João Santos - COO at WYgroup

Marcas Portuguesas: o poder da qualidade invisível

João Santos - COO at WYgroup
João Santos

Lembro-me da queixa recorrente de que a marca Portugal não ajudava às nossas exportações. Agora temos a marca Portugal mais forte de sempre. O que vamos fazer com ela e como a podemos aproveitar?

Portugal é um país rico em património cultural e artístico e possuidor de habilidades artesanais de alto valor em vários setores e especialidades. Hoje, grandes marcas internacionais têm no nosso país os seus hubs de produção em setores tão diversos como o calçado e o têxtil, passando pelos curtumes e pela joalharia, e terminando em setores mais recentes como a engenharia e o desenvolvimento de software. Portugal, e os portugueses, sabem fazer.

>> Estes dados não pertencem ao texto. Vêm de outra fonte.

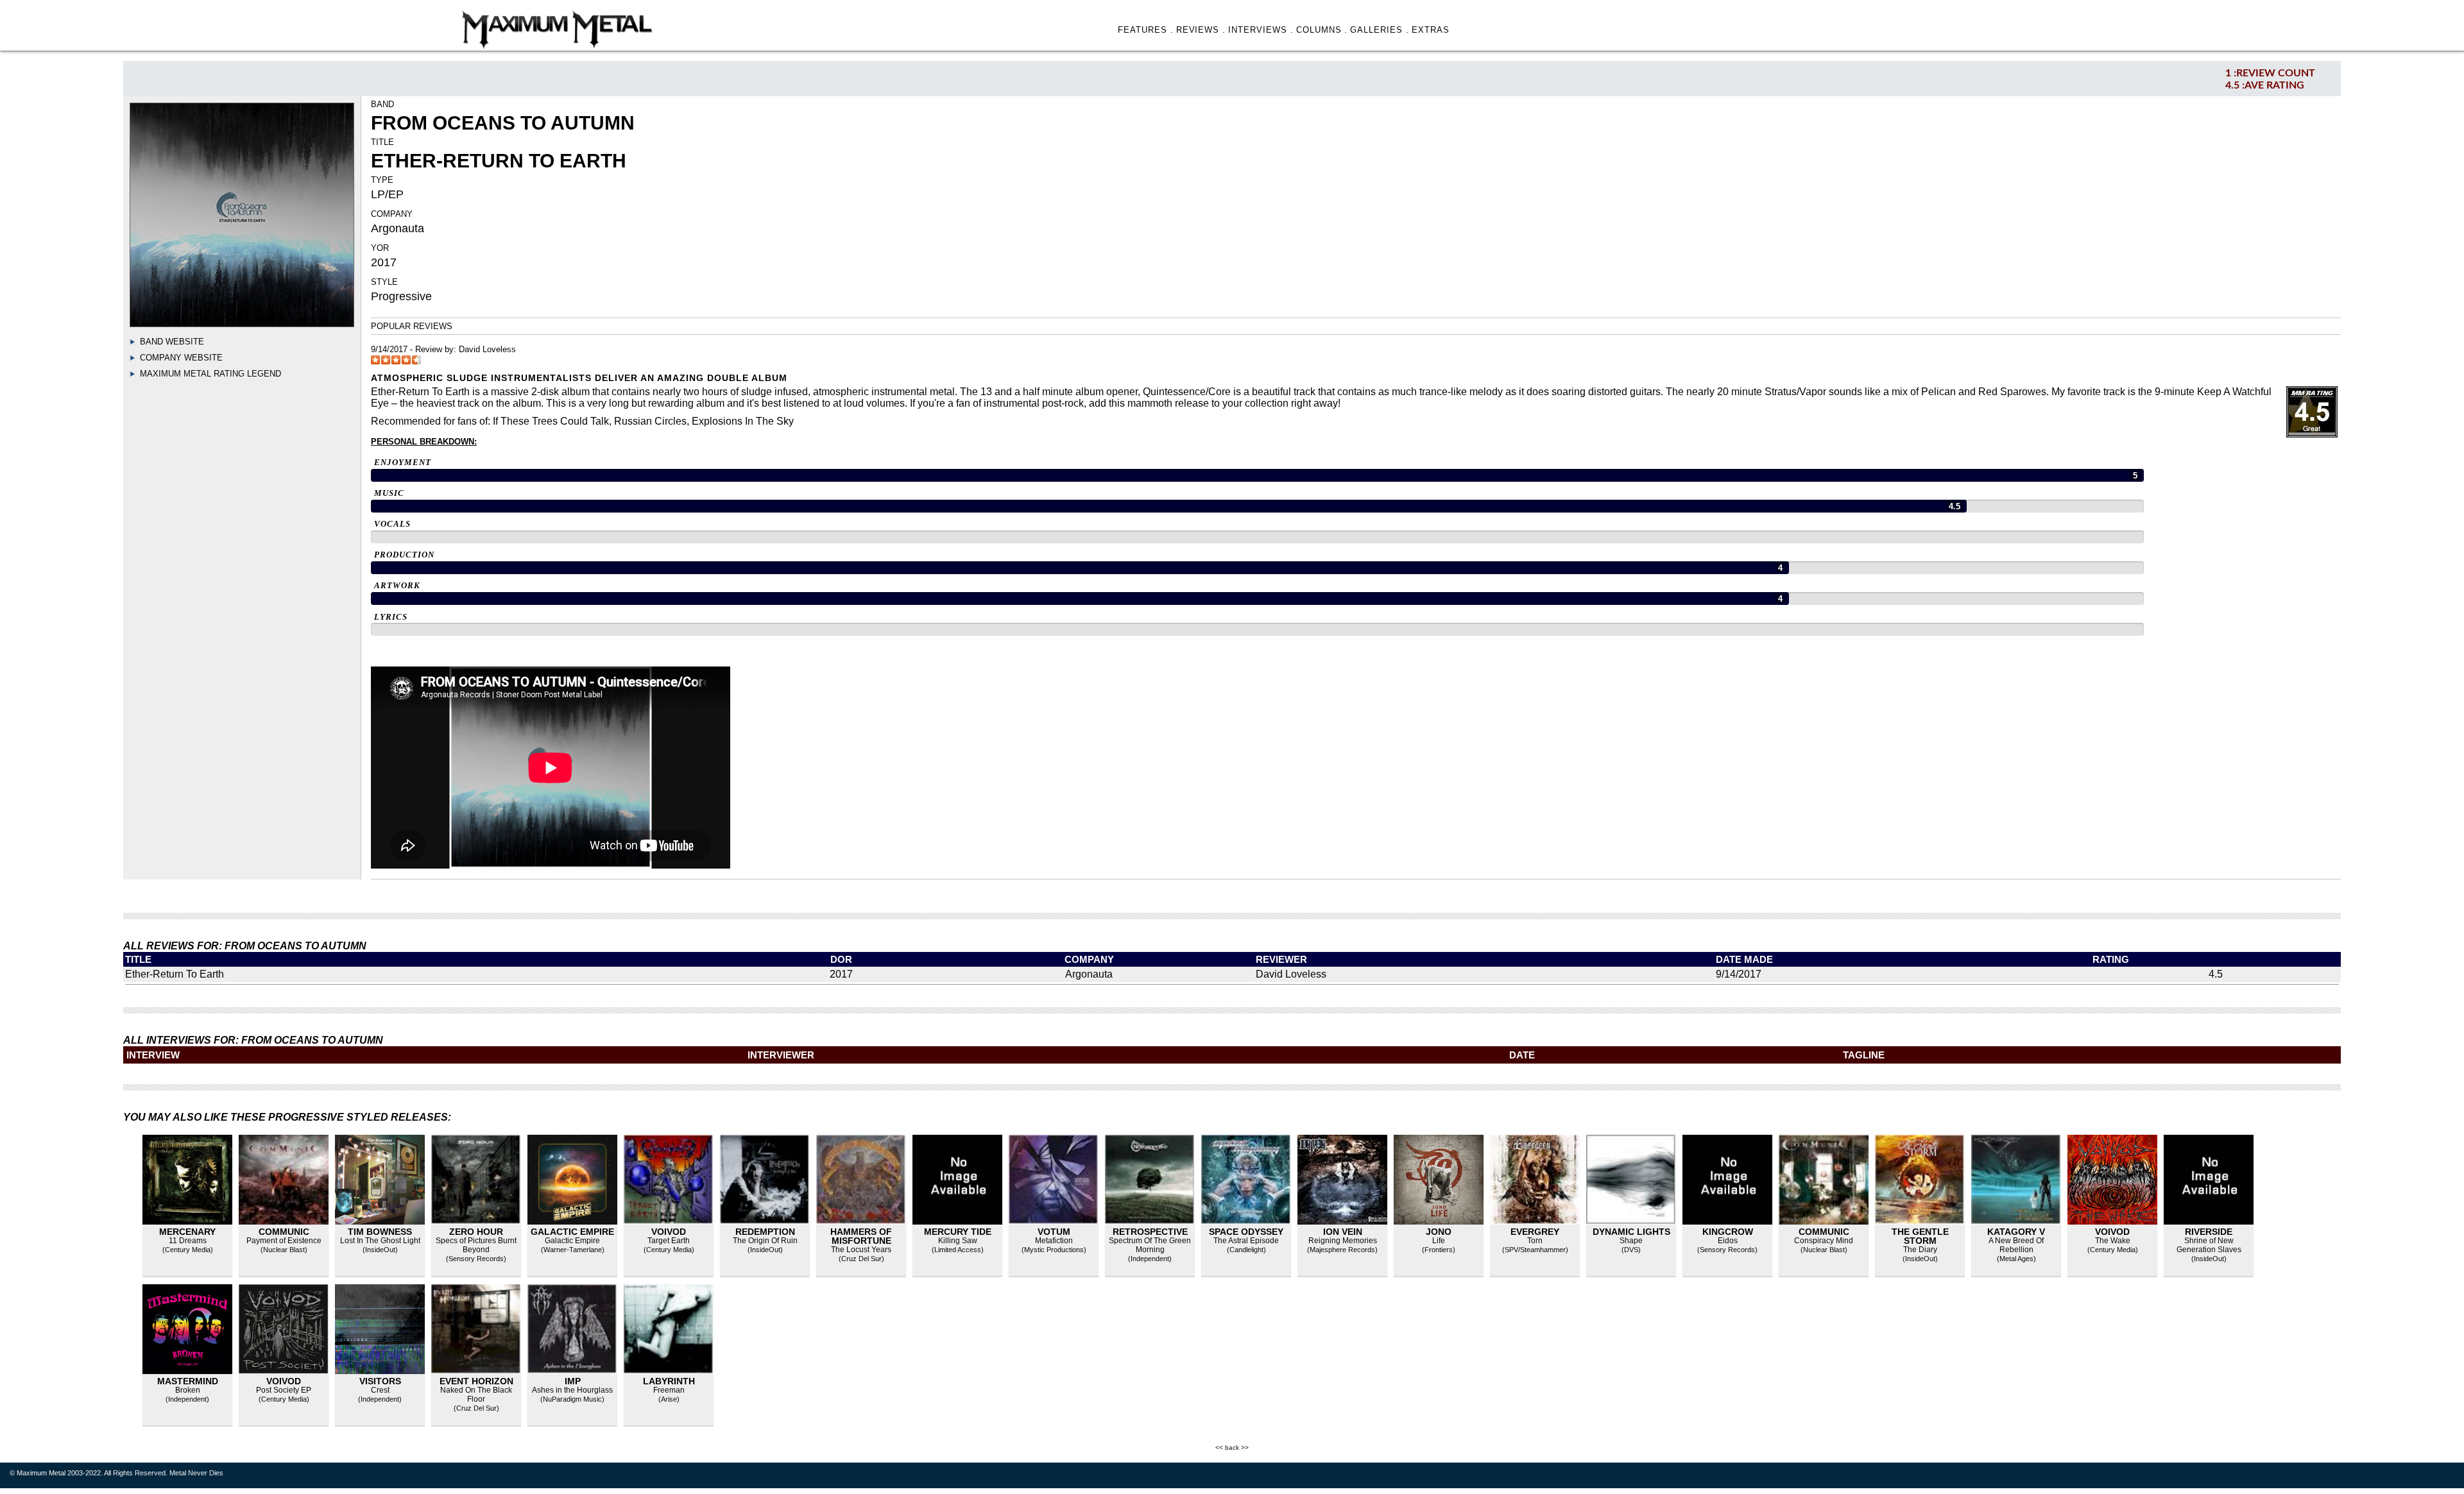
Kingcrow (1727, 1232)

Mas quando olhamos para as nossas estatísticas económicas aquilo onde invariavelmente estamos mal é no nível de produtividade que aparece sempre baixo quando comparado com outros países europeus. Os economistas queixam-se dos modelos de trabalho, eu, enquanto gestor, queixo-me do modelo de negócio: vendemos para terceiros sem marca, e por isso mesmo com muito menos valor acrescentado.

A título de exemplo, somos o único país da Europa Ocidental que não tem uma grande marca internacional de Luxo. E o luxo, diga-se o que se disser, é o único ecossistema que cria valor em toda a sua cadeia. Mas este artigo não é sobre luxo, mas sobre marcas e o valor que elas ajudam a criar e a desenvolver.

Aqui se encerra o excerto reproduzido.